**Source passage:**
════════════════
The young professionals spent the difficult recession years building veritable parliaments from wooden pallets in various settings, creating different volumes by piling up or overlaying the pallets to form an imaginary loudspeaker from which to debate, think and reflect on the political, social and economic situation using urban guerrilla techniques.

Thirteen years have passed since the digital platform was constructed, and there is now a need to map the context surrounding emerging practices in Madrid once again. This set of practices gives rise to questions concerning paradigm shifts, the importance of the internet and its sub-structures, technology, collectives and collaborative work, new formats and new processes of innovation applied to architecture. A generation of experimental researchers, they are skilfully and sensitively manoeuvring digital technology in the purposeful way required for a renewal of the architectural discipline. The selection features eight nascent workshops that are combining research, performance, communication, contemporary art and design.
════════════════
Reproduce the passage on emerging architecture practices in Madrid word for word, from start to finish.

**Dataset content:**
════════════════
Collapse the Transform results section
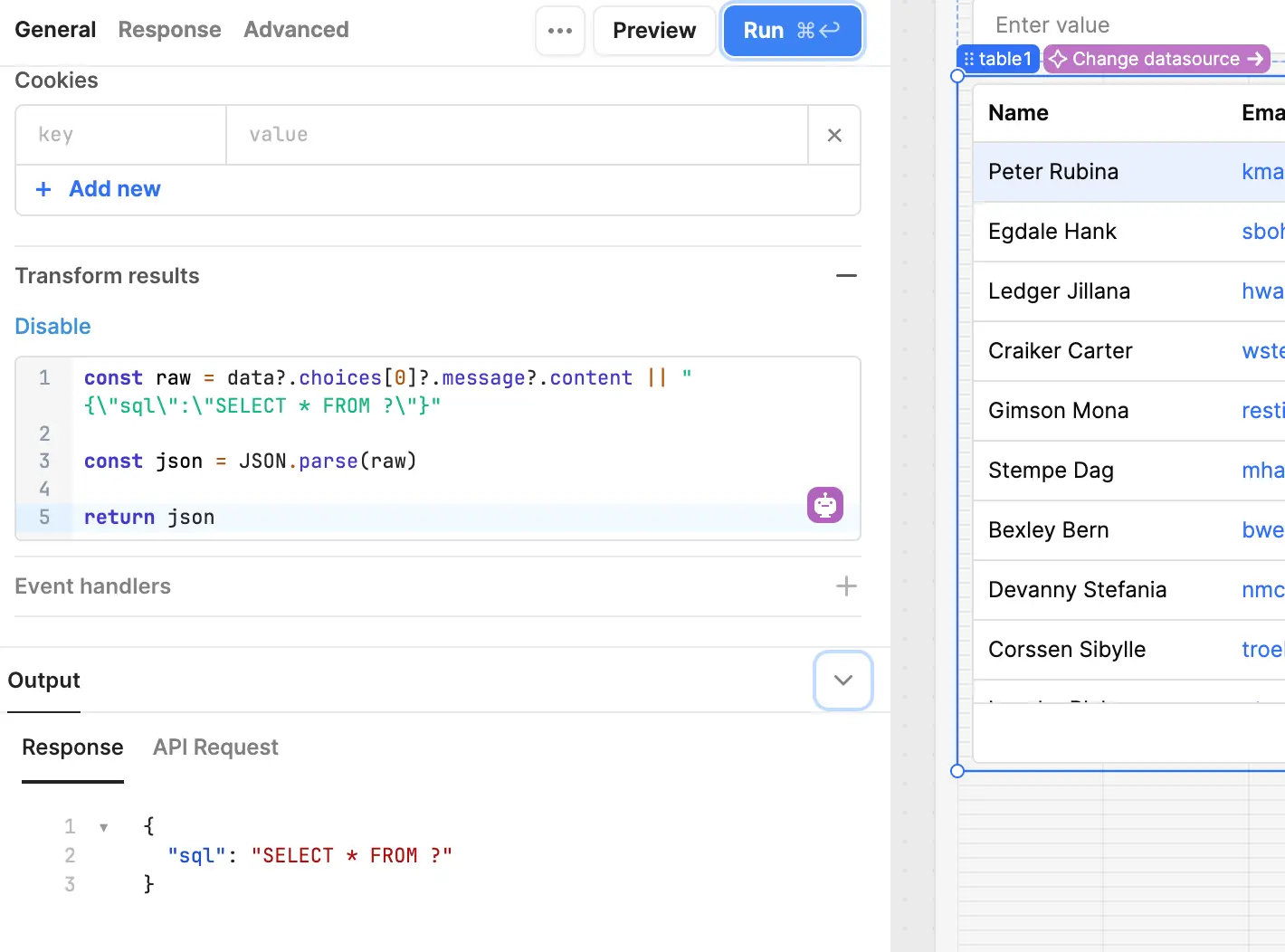The width and height of the screenshot is (1285, 952). pyautogui.click(x=846, y=276)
════════════════
**Result of this exercise:**
The young professionals spent the difficult recession years building veritable parliaments from wooden pallets in various settings, creating different volumes by piling up or overlaying the pallets to form an imaginary loudspeaker from which to debate, think and reflect on the political, social and economic situation using urban guerrilla techniques.

Thirteen years have passed since the digital platform was constructed, and there is now a need to map the context surrounding emerging practices in Madrid once again. This set of practices gives rise to questions concerning paradigm shifts, the importance of the internet and its sub-structures, technology, collectives and collaborative work, new formats and new processes of innovation applied to architecture. A generation of experimental researchers, they are skilfully and sensitively manoeuvring digital technology in the purposeful way required for a renewal of the architectural discipline. The selection features eight nascent workshops that are combining research, performance, communication, contemporary art and design.